***** TEXTE À LIRE *****

ImageEditeur : La Salida n°37, février-mars 2004

Auteur : Claudine Audet

Le tango à Montréal

Depuis plus de 20 ans, la fièvre du tango a frappé la métropole québécoise, multipliant d’une saison à l’autre ses adeptes. Au point que Montréal rivalise maintenant avec New-York le titre de capitale nord-américaine du tango. De nombreuses écoles et milongas, d’excellents professeurs, une large communauté de tangueros passionnés, la présence régulière de grands danseurs argentins : le tango à Montréal est devenu très vivant. Et il s’exprime à travers la culture, les accents, les manières d’être propres à cette ville – cité portuaire et métropole cosmopolite d’une société francophone nordique. Le milieu du tango reflète en condensé l’âme du Montréal d’aujourd’hui.

***** DONNÉES FOURNIES *****

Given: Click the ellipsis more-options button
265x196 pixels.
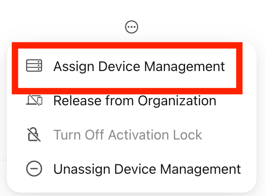Looking at the screenshot, I should point(132,27).
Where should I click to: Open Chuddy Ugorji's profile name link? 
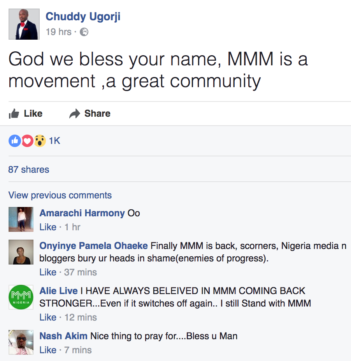click(x=83, y=17)
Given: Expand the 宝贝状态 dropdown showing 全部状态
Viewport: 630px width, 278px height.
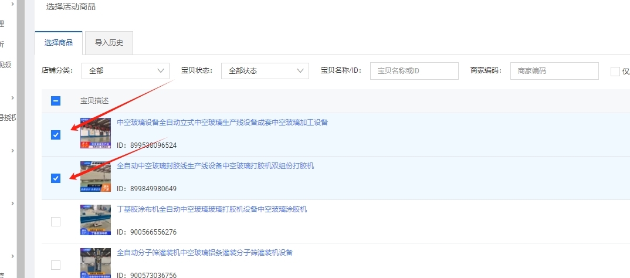Looking at the screenshot, I should click(x=265, y=71).
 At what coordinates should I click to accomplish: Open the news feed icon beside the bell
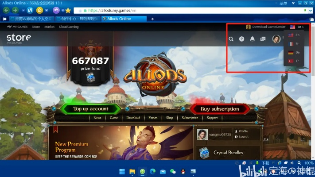coord(263,39)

*****

> [CONSIGNES DE L'EXERCICE] D'après le texte sur le tango à Montréal, avec quelle ville Montréal rivalise-t-elle pour le titre de capitale nord-américaine du tango ? Appuyez-vous uniquement sur le texte.

> [LA RÉPONSE] Avec New-York.